- Born: May 13, 1966 (age 59)
- Occupation: Screenwriter
- Years active: 1997–present
- Spouse: Andrew W. Marlowe ​(m. 1997)​
- Children: 2

= Terri Edda Miller =

American screenwriter

Terri Edda Miller (sometimes Terri Miller or Terri E. Miller; born May 13, 1966) is an American screenwriter, producer, and director.

==Biography==
Miller's first job in Hollywood was as an intern in Broadcast Standards at ABC, a network that she would return to as writer and executive producer on the crime-dramedy television series Castle.
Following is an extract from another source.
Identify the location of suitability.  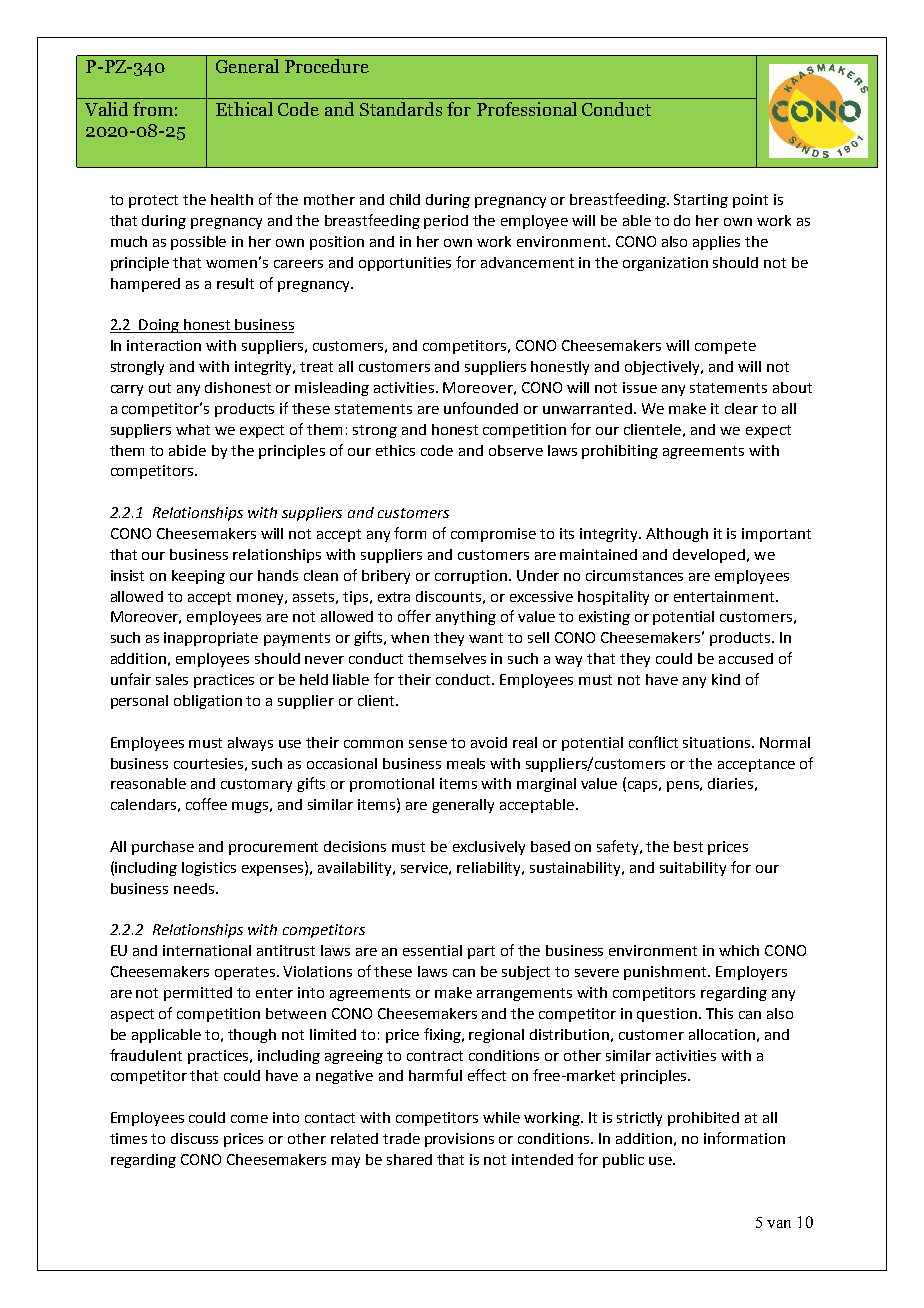
(693, 869).
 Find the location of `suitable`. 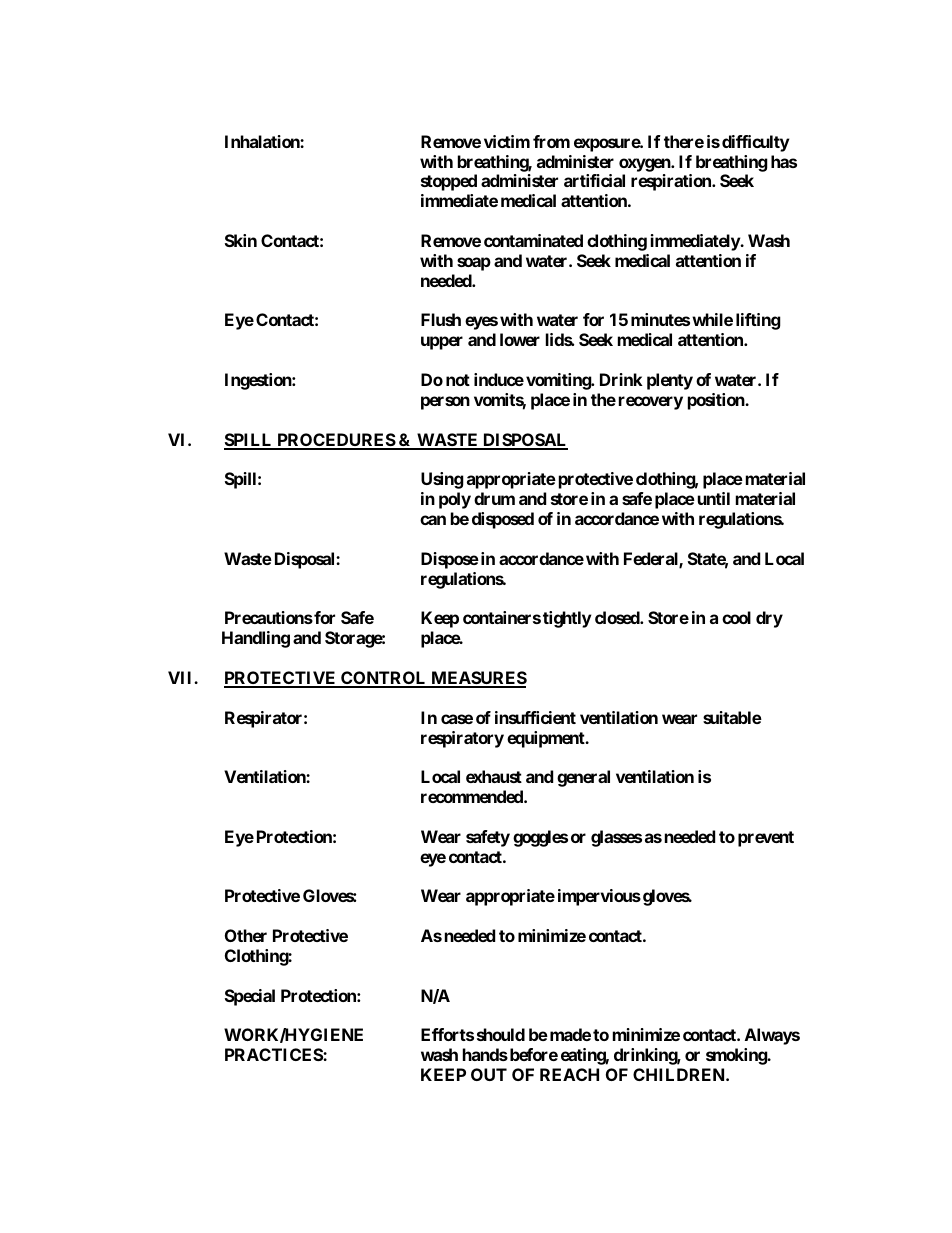

suitable is located at coordinates (732, 717).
In seven seasons on the show, Miller wrote 12 episodes, including “Vampire Weekend,” “Poof, You’re Dead,” “Always,” “Cuffed,” "The Time of Our Lives," "The Wrong Stuff," and "Hollander's Woods.”
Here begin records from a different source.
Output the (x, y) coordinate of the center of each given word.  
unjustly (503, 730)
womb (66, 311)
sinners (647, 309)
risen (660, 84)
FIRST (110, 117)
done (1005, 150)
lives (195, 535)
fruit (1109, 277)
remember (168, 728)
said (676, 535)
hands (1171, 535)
During the run of the series, Miller also handled several new-media promotions surrounding the show including live-tweeting episodes and managing the Twitter account for the show's eponymous crime writer, Richard Castle.

Miller won a Screenwriting Award in 2004 at the Nantucket Film Festival for her Short Film DysEnchanted, which starred Alexis Bledel, James Belushi, Laura Kightlinger, and Sarah Wynter and was also a hit at the 2004 Sundance Festival.
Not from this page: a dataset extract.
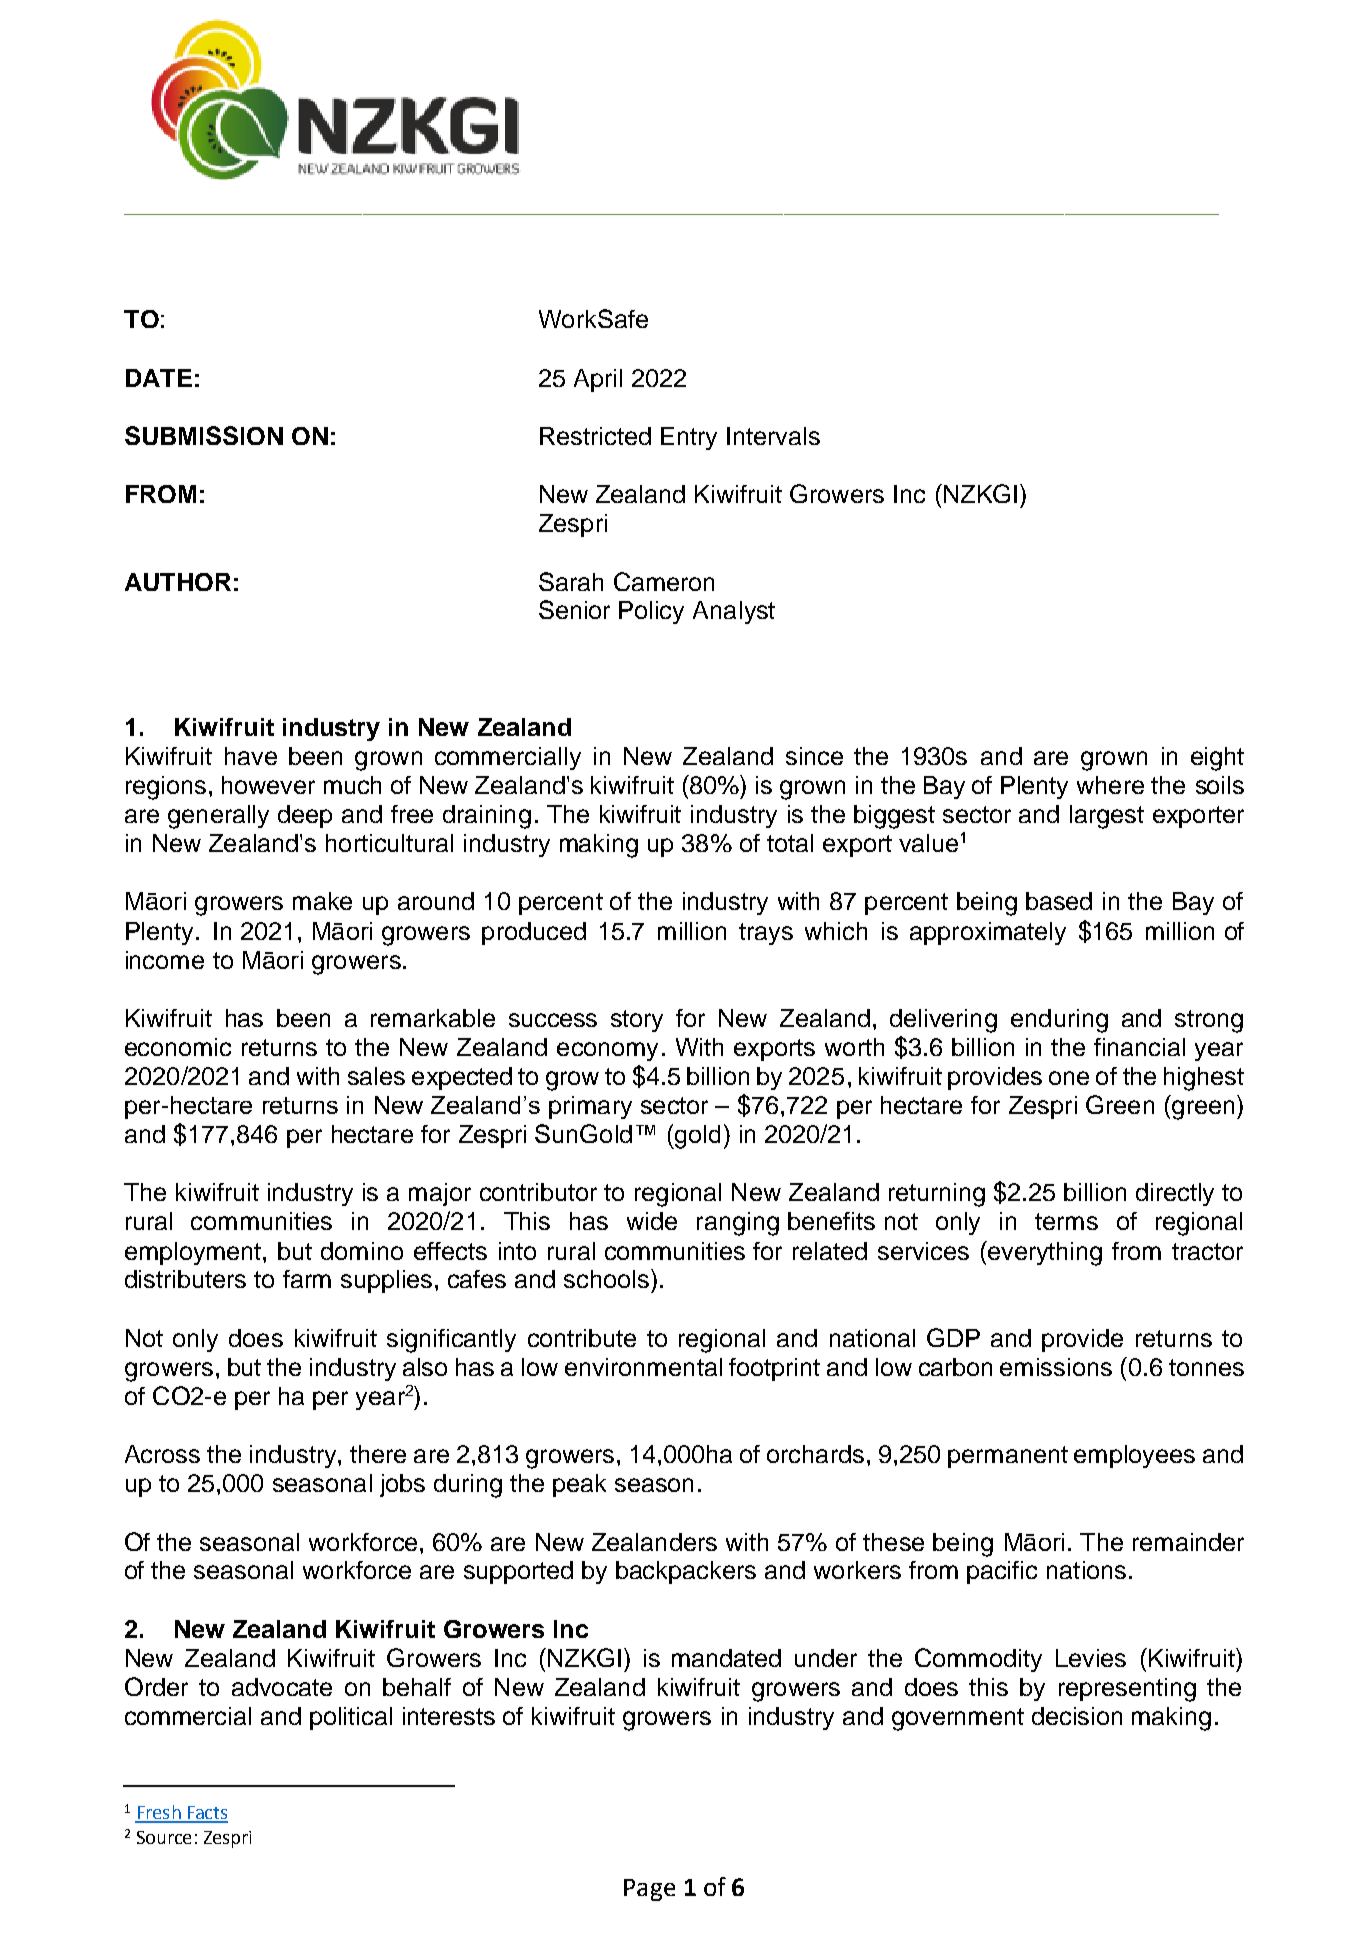 The width and height of the screenshot is (1368, 1936). What do you see at coordinates (689, 438) in the screenshot?
I see `Entry` at bounding box center [689, 438].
Miller also won Back East Picture Show's Grand Prize Barbato Future Filmmaker Award ("For the filmmaker who demonstrated the most all around talent in a low budget feature or short and whose talents suggest that they will blossom into one of our most celebrated filmmakers of tomorrow”) for the short film My Femme Lady. Other credits include feature and television projects with DreamWorks, Disney, and ABC, including Whit & Wisdom, Game Rules, and Bedwarmer..

Miller also won the Nicholl Fellowship award in 1992 for her script Bedwarmer. It was at the Nicholl Fellowship awards dinner that she met her husband and fellow award winner Andrew W. Marlowe. In 2013, they partnered to form MilMar Pictures. In 2016, it was announced that they would partner with Tandem Productions for Take Two, a crime procedural about an LA private investigator and an actress working together to solve cases. Previously in 2014, it was announced that Miller would executive produce a television series centered on Castle character Derrick Storm alongside Marlowe with writer Gregory Poirier.

Miller serves on the board of directors of the Young Storytellers Foundation and on the board of directors of the Writer's Guild Foundation.